Because the court finds that there are genuine issues of material fact as to whether the Termination Date of the Recipe Royalty Agreement has occurred through novation and Plaintiff is not entitled to judgment as a matter of law declaring the Termination has occurred due to impossibility of performing its resolutory conditions,

IT IS ORDERED that Plaintiff's Motion for Partial Summary Judgment filed in Civil Action No. 92-3961, consolidated herein, be and is hereby DENIED.

NOTES

[1] Plaintiff apparently assumes that Louisiana law governs the issue of novation. AFCC points out that it is at least arguable that the issue of novation should be governed by New York law which is the law governing the original Merger Loan and Bridge Loan. However, AFCC concedes that the essential elements of novation appear to be substantially the same under either New York or Louisiana law.

[2] Plaintiff argues that this emphasized language is meaningless to CIBC's true intent because the Tranche A Note was not executed until November 5, 1992 after the novation issue had already been joined in this suit. However, the court finds that such language, at a minimum, creates a genuine issue of material fact as to whether CIBC intended to novate its Merger Loan.

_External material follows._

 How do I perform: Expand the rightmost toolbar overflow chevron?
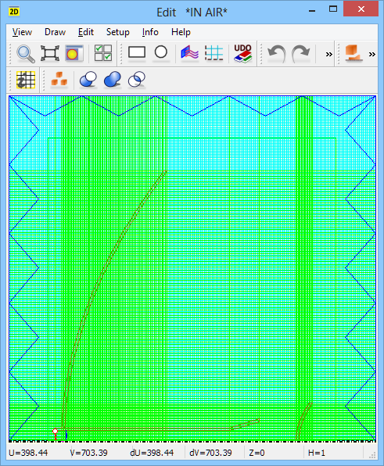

[3] A suspensive condition is defined as an obligation which may not be enforced until an uncertain event occurs. See La.Civ.C. Art. 1767.

[4] The third of the three Termination Date conditions, i.e., the "Fixed Charge Coverage Ratio," is linked to the Bridge Loan. Therefore, analysis of whether or not the first Bridge Loan condition should be deemed to be fulfilled is equally applicable to this third condition.